Prezes UOKiK uznała, że PKF Skarbiec, podając nieprawdziwe informacje dotyczące warunków pożyczki, wprowadza konsumentów w błąd. Konsument, uzyskując nieprawdziwe informacje o m.in. całkowitym koszcie kredytu, mógł zainteresować się ofertą PKF Skarbiec. Gdyby miał rzetelne informacje, mógłby nie zawierać umowy. Normalną reakcją klientów była chęć wycofania się z niekorzystnej oferty. Rezygnacja z pożyczki, na którą, jak ustalił UOKiK, decydowała się większość klientów PKF Skarbiec, wiązała się z utratą wpłaconej opłaty przygotowawczej. W konsekwencji, opłata przygotowawcza jest więc dodatkowym i nieuzasadnionym dochodem PKF Skarbiec.

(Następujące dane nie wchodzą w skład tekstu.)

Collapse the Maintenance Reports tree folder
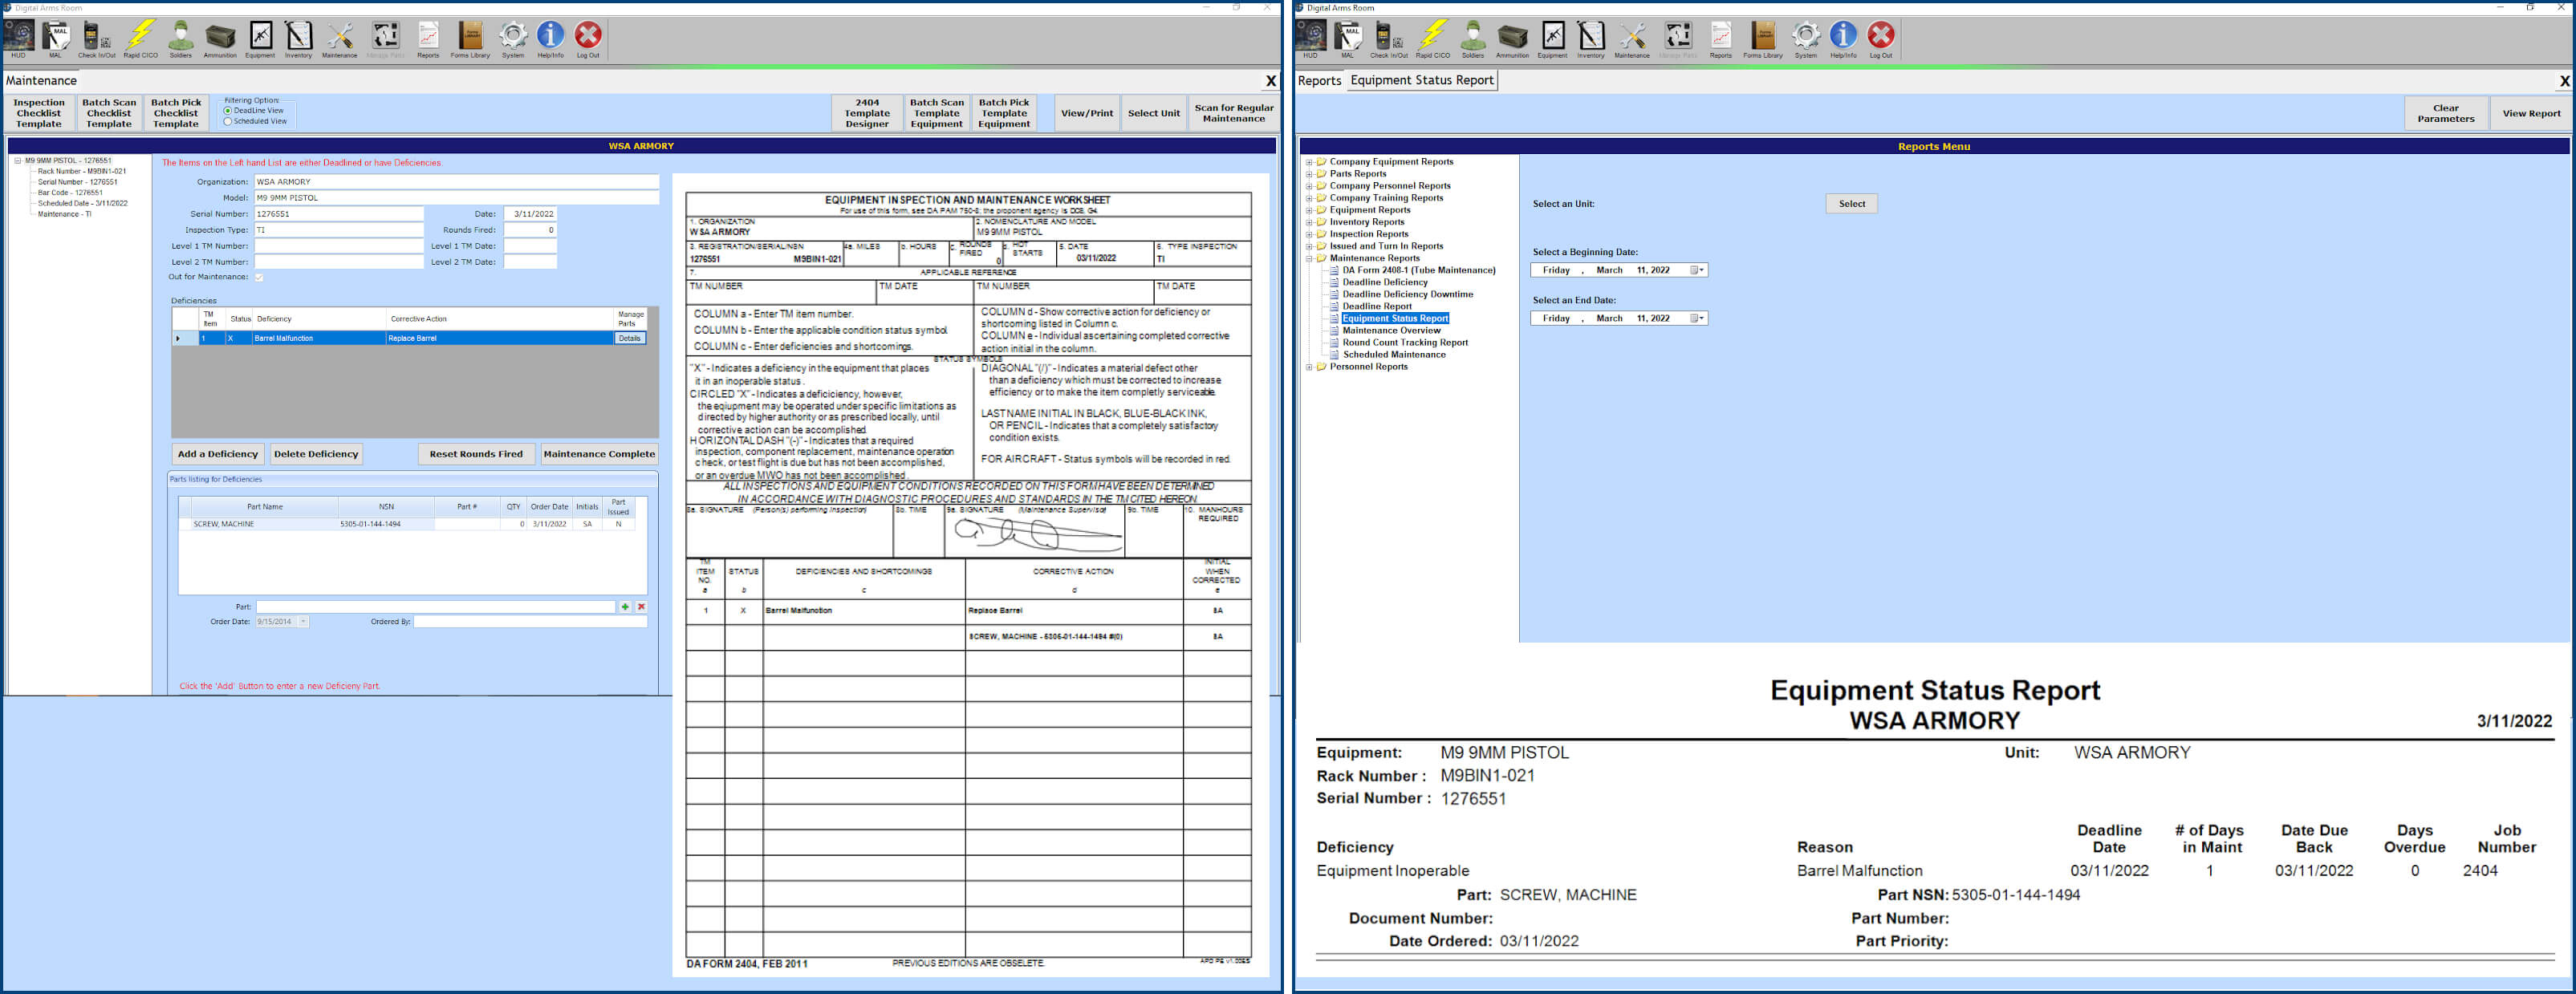The height and width of the screenshot is (994, 2576). pos(1309,258)
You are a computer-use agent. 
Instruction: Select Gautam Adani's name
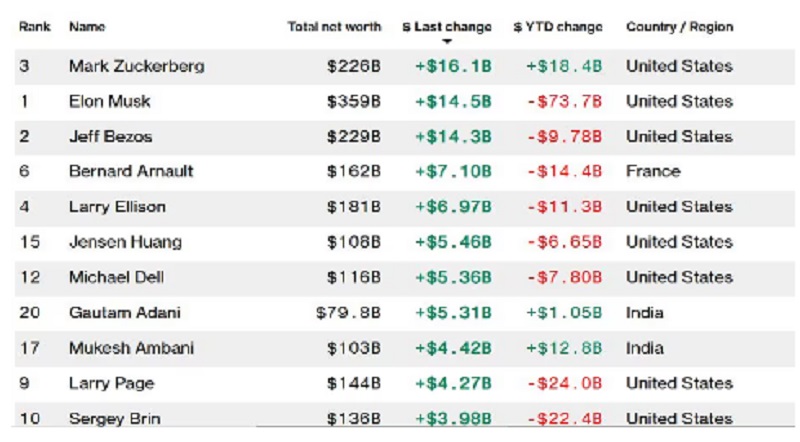(125, 313)
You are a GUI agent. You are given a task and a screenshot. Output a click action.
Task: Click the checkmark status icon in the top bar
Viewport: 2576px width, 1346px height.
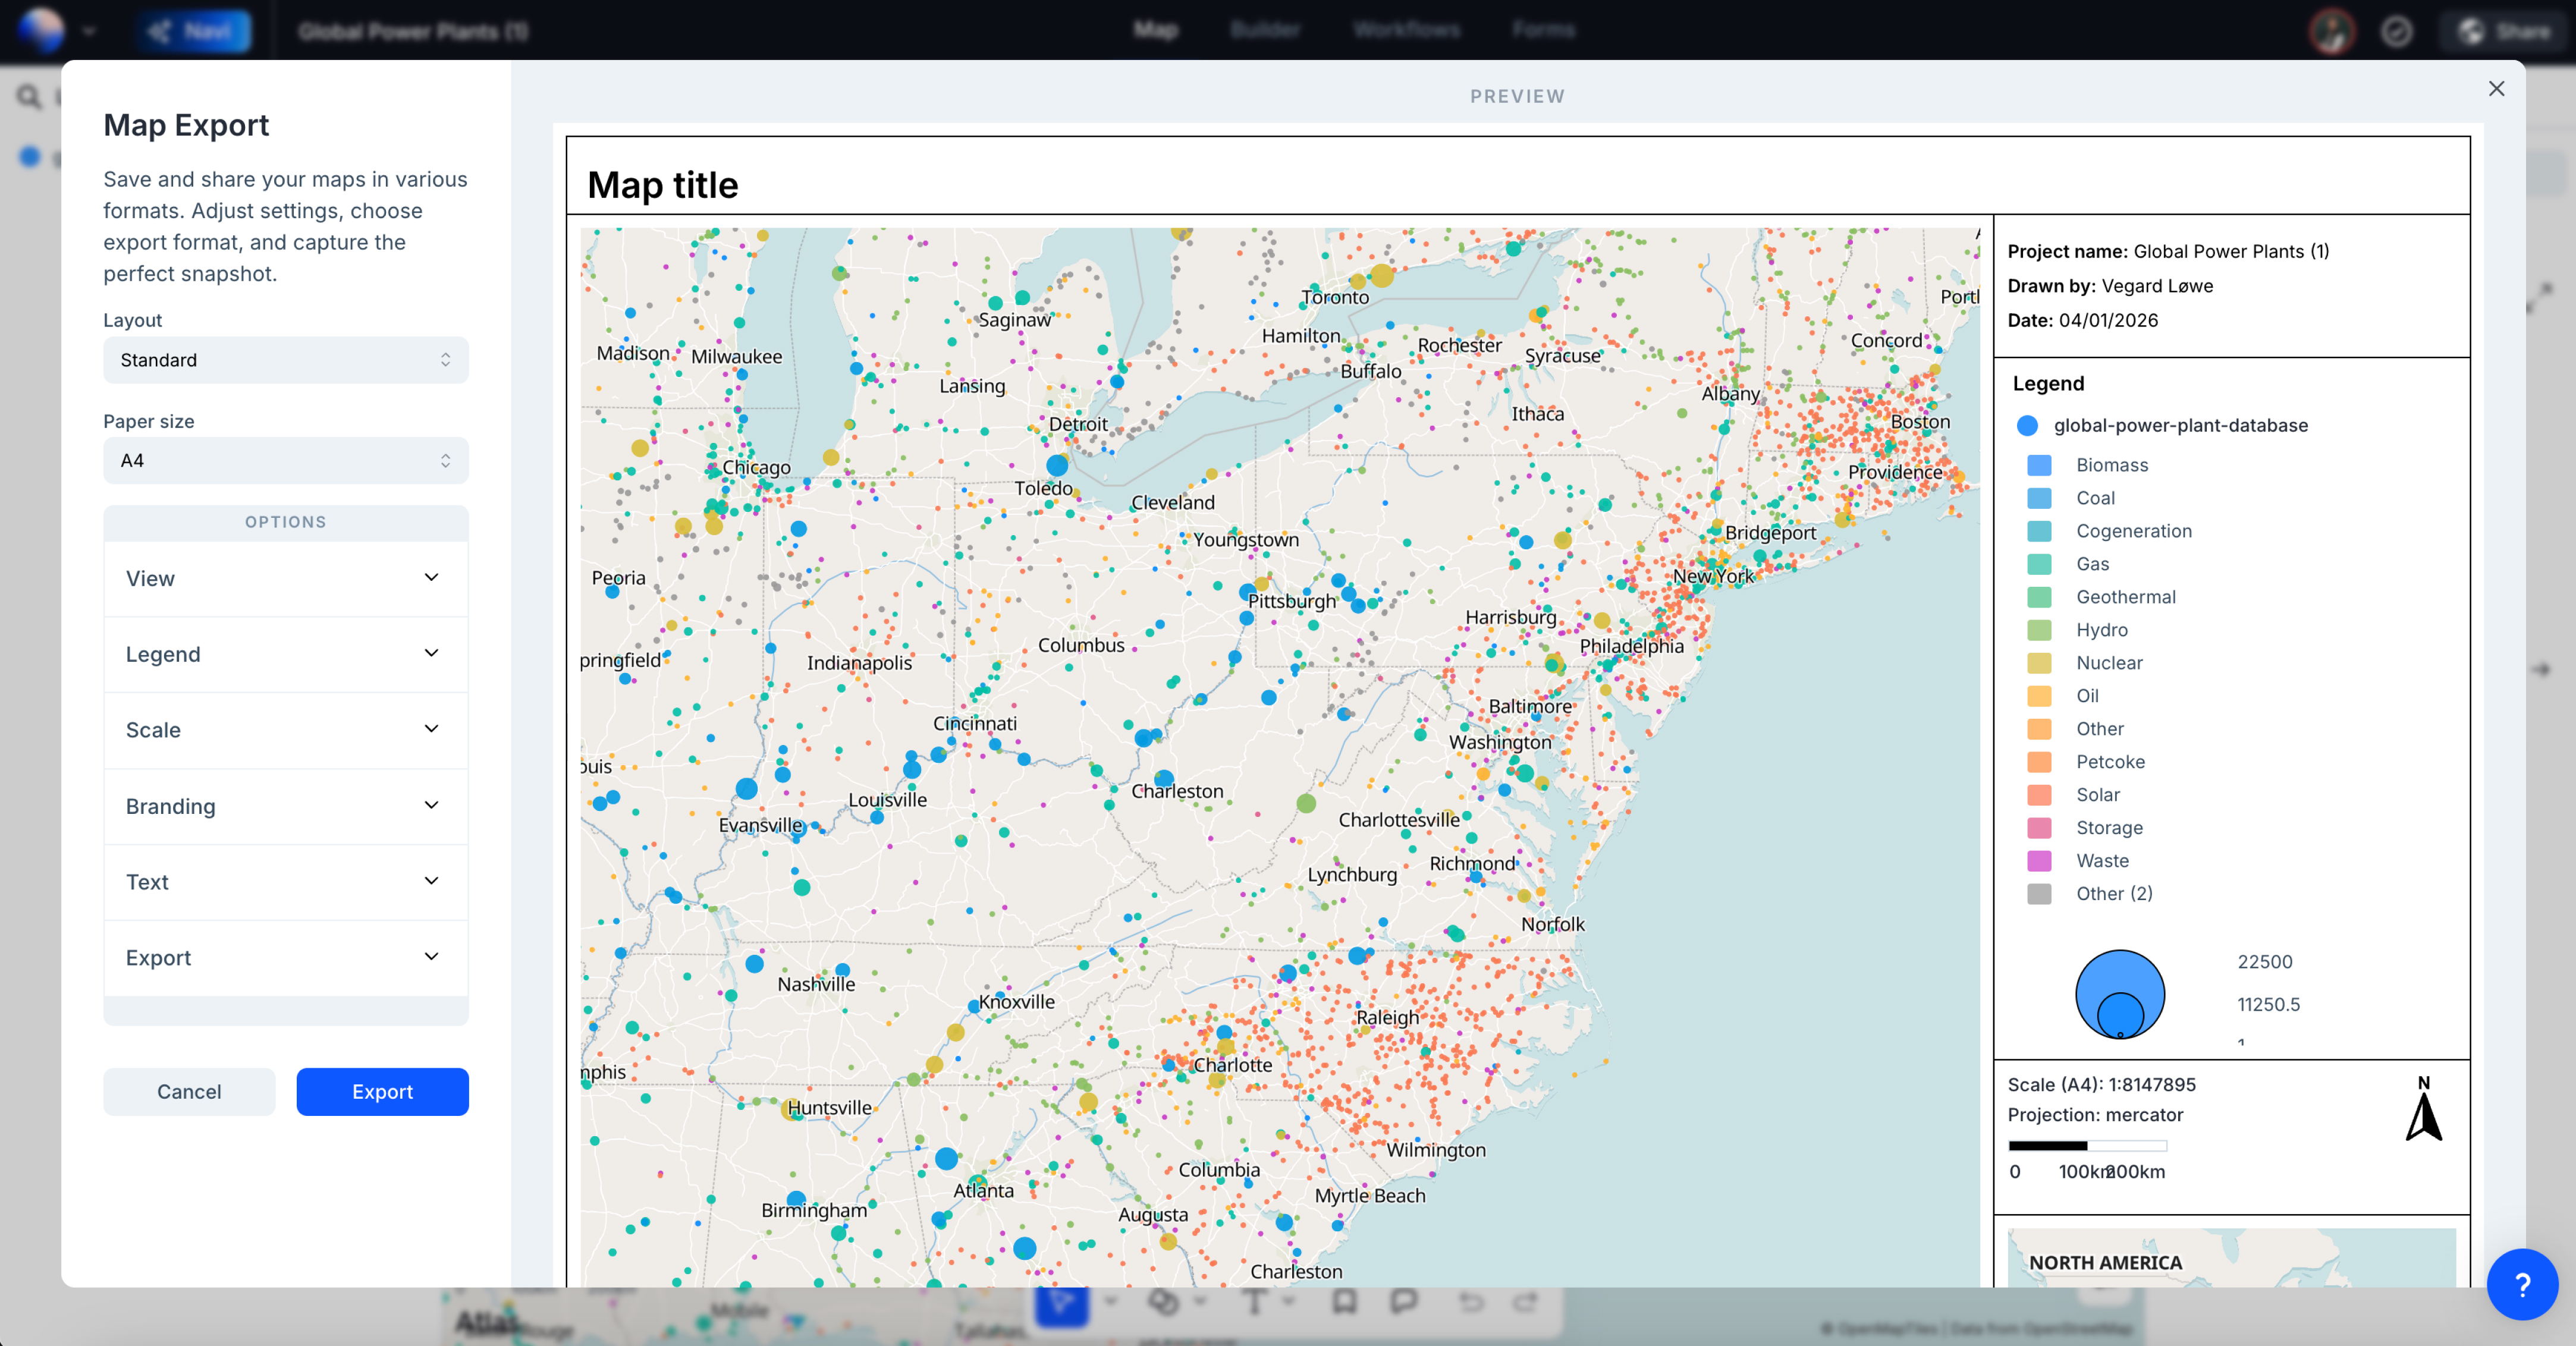tap(2398, 31)
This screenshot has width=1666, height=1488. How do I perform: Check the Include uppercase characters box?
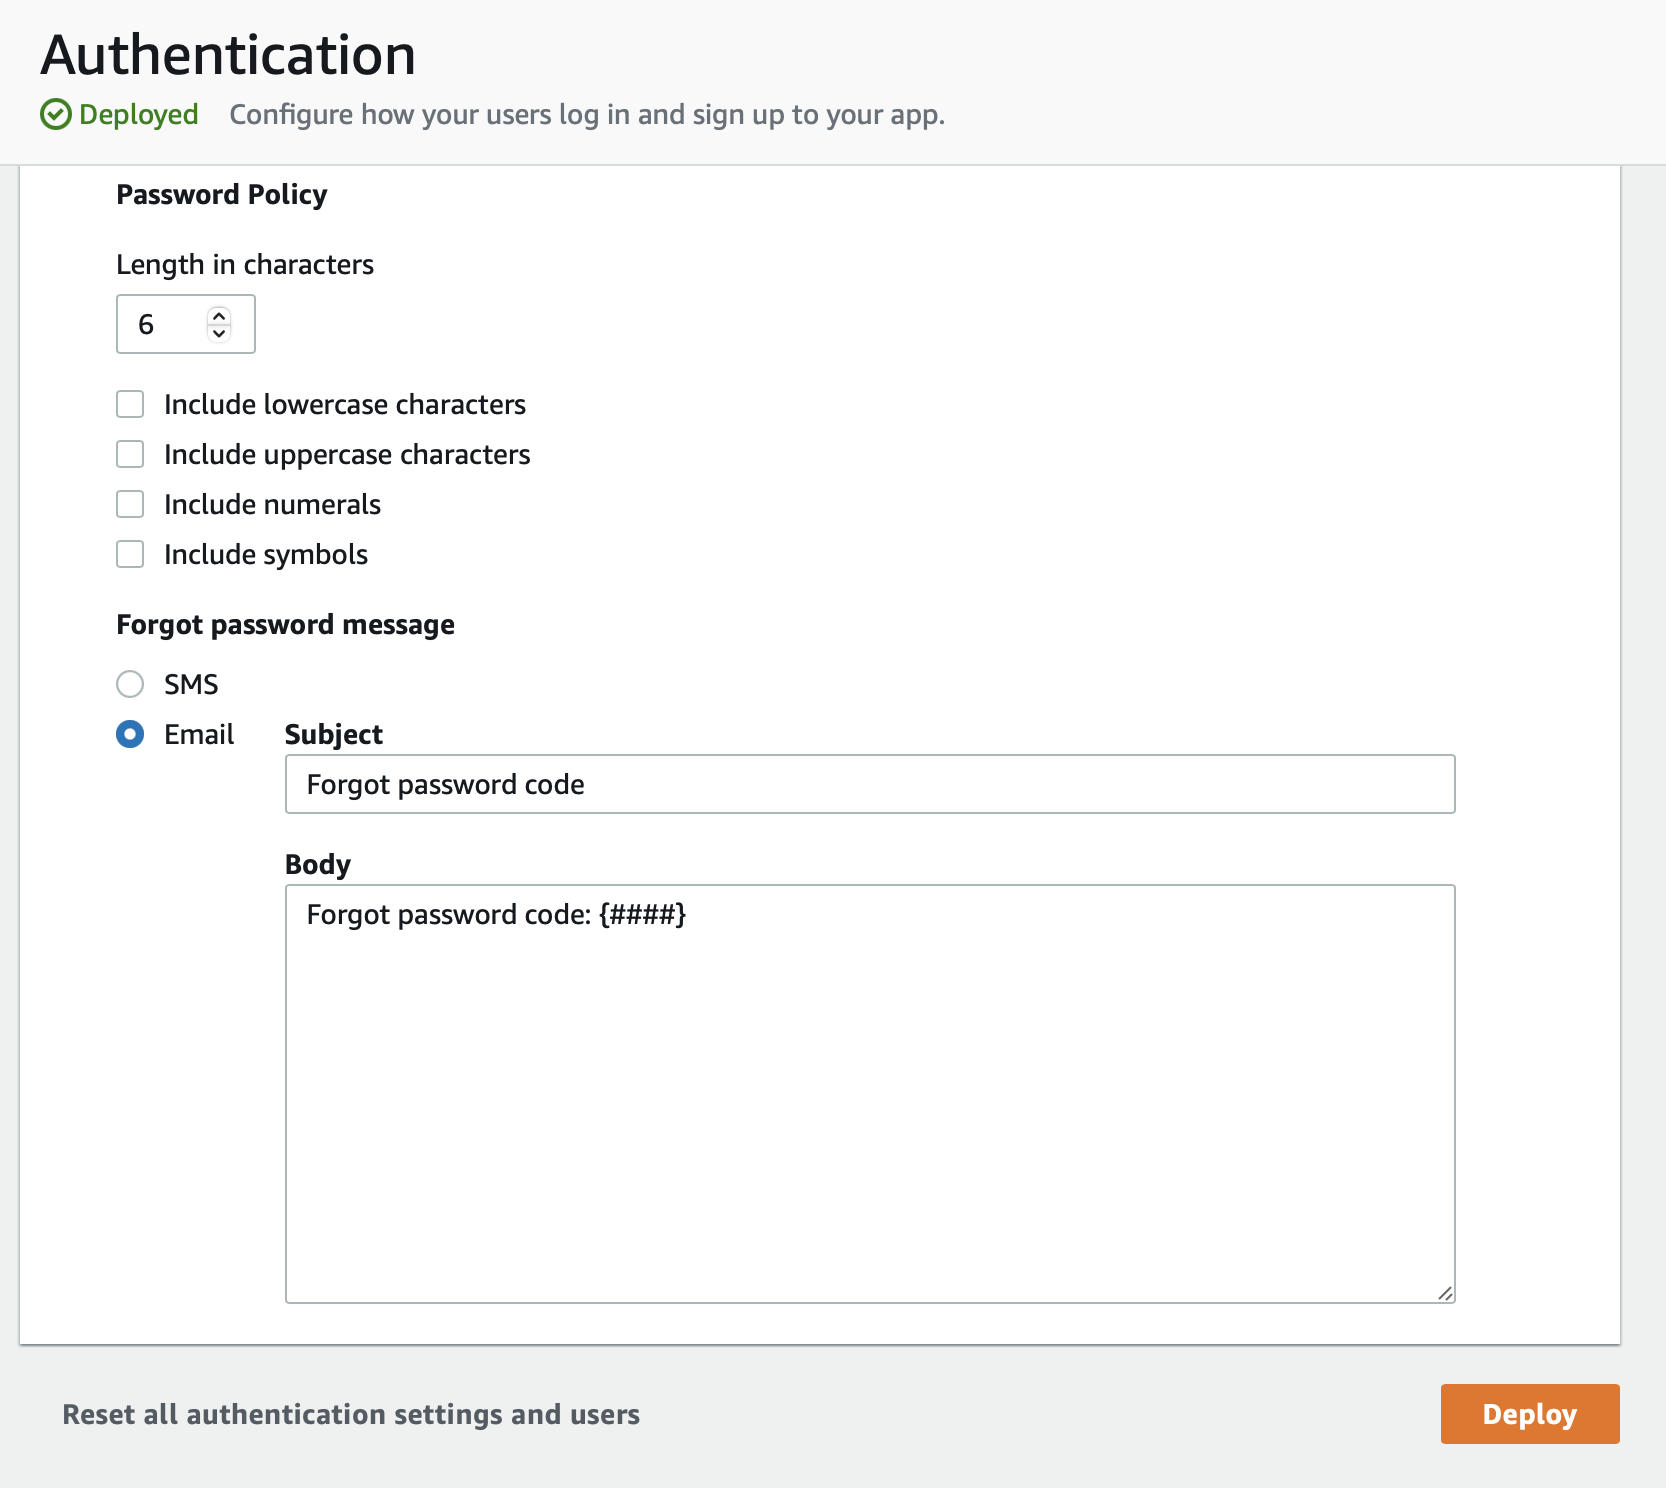click(x=130, y=454)
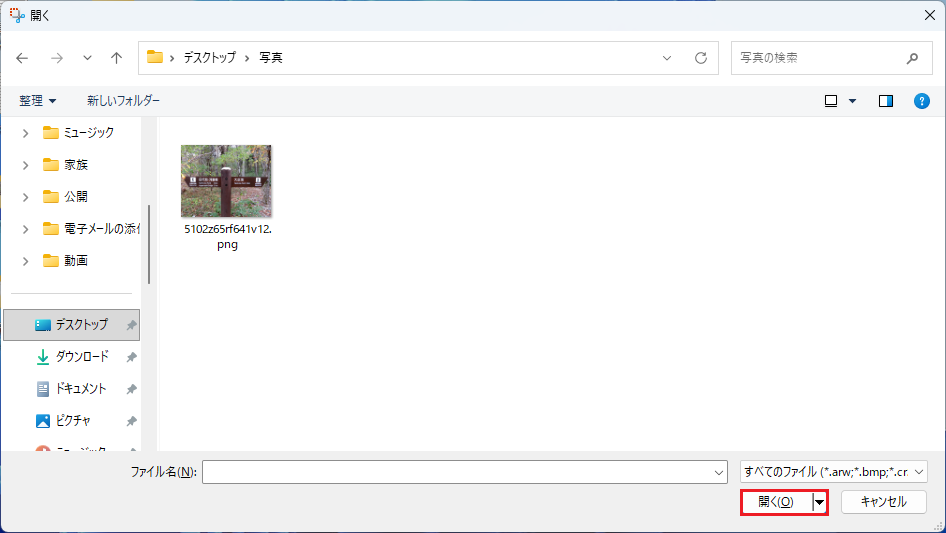Expand the ミュージック folder tree node
The height and width of the screenshot is (533, 946).
click(x=25, y=133)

Ponadto UOKiK uznał, że niezgodne z prawem jest przyznawanie sobie przez PKF Skarbiec prawa do pobierania opłaty przygotowawczej od kwoty wnioskowanej, a nie udzielonej pożyczki. Jak wykazało przeprowadzone postępowanie,konsumenci chcący pożyczyć pieniądze byli obciążani kosztami wyliczonymi od wysokości pożyczek, o które się ubiegali – często wyższymi niż w rzeczywistości zostały im udzielone.
Zastrzeżenia wzbudziły również nieprawdziwe informacje przekazywane konsumentom, o tym, że umowy PKF Skarbiec są zgodne z obowiązującymi przepisami. Informacje te pojawiły się we wzorcach umów i miały przekonać klientów o profesjonalizmie spółki.
Za stosowanie praktyk wprowadzających w błąd i sprzecznych z ustawą o kredycie konsumenckim spółka została ukarana sankcją finansową w wysokości 1 219 454 zł. Mając na względzie ochronę interesów konsumentów, Prezes UOKiK nakazała natychmiastową zmianę praktyk niezgodnych z prawem.